Referring to the same teach-in at Columbia, Mr. Horowitz writes, “Professor Foner had been preceded on the podium by fellow Columbia professor Nicholas DeGenova, who told the 3,000 students and faculty in attendance, ‘The only true heroes are those who would find ways that help defeat the U.S. military. I personally would like to see a million Mogadishus.’” (178)
Mr. Horowitz fails to mention that Professor Foner “publicly reprimanded DeGenova, calling his statements idiotic.”[1] Professor Foner’s reaction and those of other Columbia faculty members were reported by the media at the time. A New York Times article appearing days after the teach-in contained the following passage:
“’Professor DeGenova's speech did not represent the views of the organizers,’ said Eric Foner, a history professor who was one of the teach-in’s organizers. ‘I personally found it quite reprehensible. The anti-war movement does not desire the death of American soldiers. We do not accept his view of what it means to be a patriot. I began my talk, which came later, by repudiating his definition of patriotism, saying the teach-in was a patriotic act, that I believe patriots are those who seek to improve their country.’”[2]
Columbia University President Lee Bollinger also condemned the content of DeGenova’s remarks, as did numerous other members of Columbia’s faculty.[3]

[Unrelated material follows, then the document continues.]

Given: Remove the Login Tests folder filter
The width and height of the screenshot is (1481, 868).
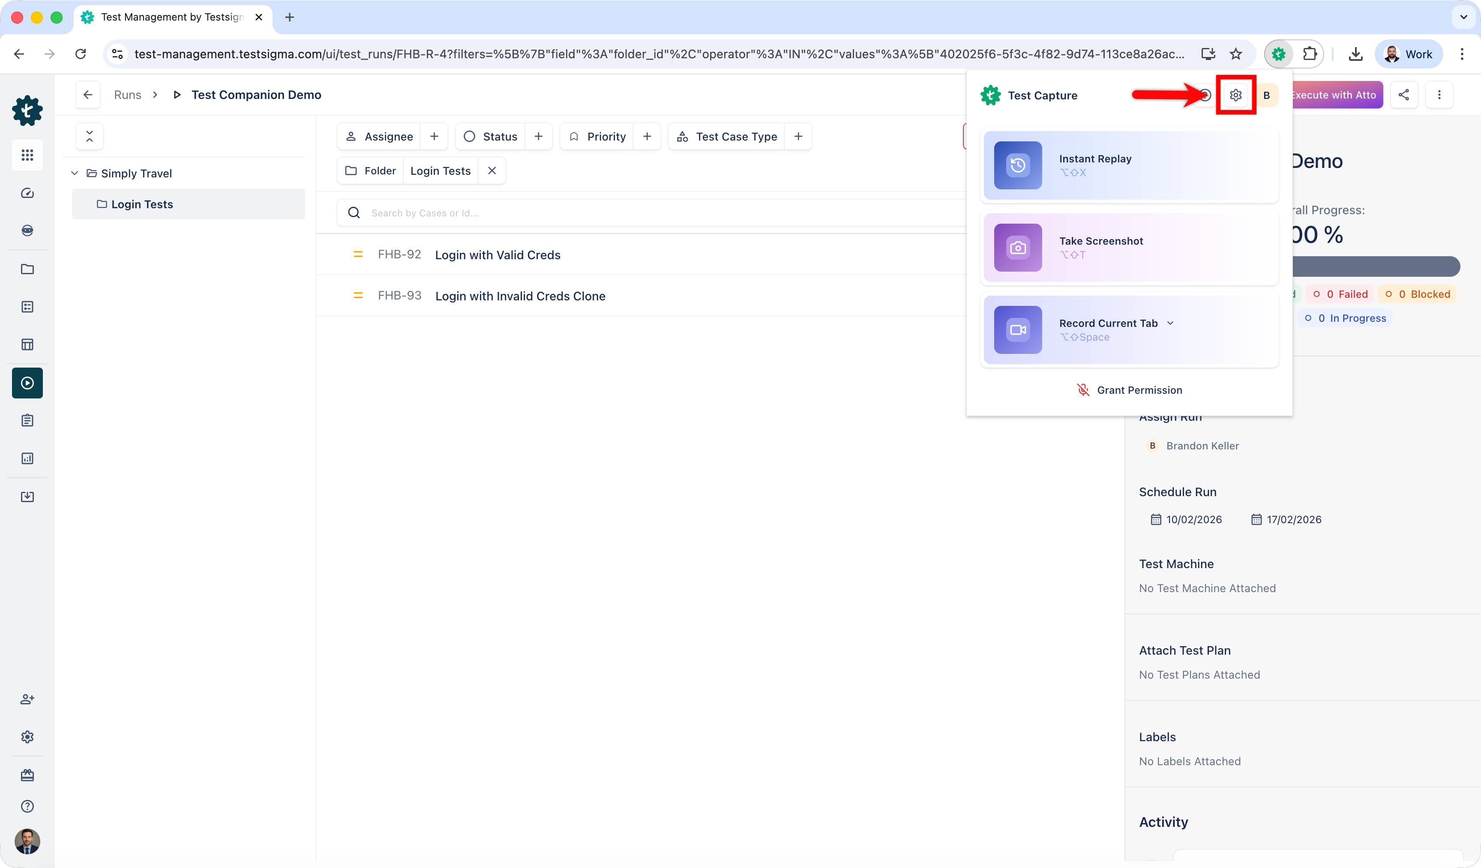Looking at the screenshot, I should pyautogui.click(x=492, y=170).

Mr. Horowitz quotes a negative review of Professor Eric Foner’s work by the intellectual historian John Patrick Diggins, in which Diggins describes Foner as “‘an unabashed apologist for the Soviet system and an unforgiving historian of America.’” (178)
Mr. Horowitz fails to mention that in the same article, Diggins writes, “Professor Foner himself, I happily hasten to add, has been willing to hire and support teachers of differing ideological loyalties, and in his remarkable academic career he has been more professional than political, a gentleman scholar rather than an academic apparatchik.”[4]
Mr. Horowitz claims that following the 9/11 attacks, “Professor Foner focused not on the atrocity itself but on what he perceived to be the threat of an American response” – based on an essay that someone else wrote but which Mr. Horowitz attributes to Professor Foner. (177)
Mr. Horowitz bases his claim on this quote, which he attributes to Professor Foner:
I write this in an ominous lull between the talk of vengeance and vengeance itself. The moment any such retribution is sought with bombs and guns will be the moment for the mobilisation of anti-war forces all over the world … [Terror] merely enhances and exaggerates the feeling among exploited people that the matter of protest has to be left to a few martyrs. And just as the signs were growing of a renewed confidence in the world anti-capitalist movement, the attention of the world's leaders is focused on a single, dreadful act that gives them the excuse they need to gun the engines of oppression.[5]
However, this quote comes from an essay written by Paul Foot, not Professor Foner.
Confronted with this error, Mr. Horowitz blamed it on the fact that his book was “the work of 30 researchers” and stated that it did not change the content of his profile on Professor Foner.[6]
[1] Margaret Hunt Gram, Columbia Spectator, 3/31/03.
[2] Tamar Lewin, New York Times, 3/29/03.
[3] Margaret Hunt Gram, Columbia Spectator, 3/31/03.
[4] John Patrick Diggins, The National Interest, 9/1/02.
[5] Paul Foot, London Review of Books, Vol. 23 No.19, 10/4/01.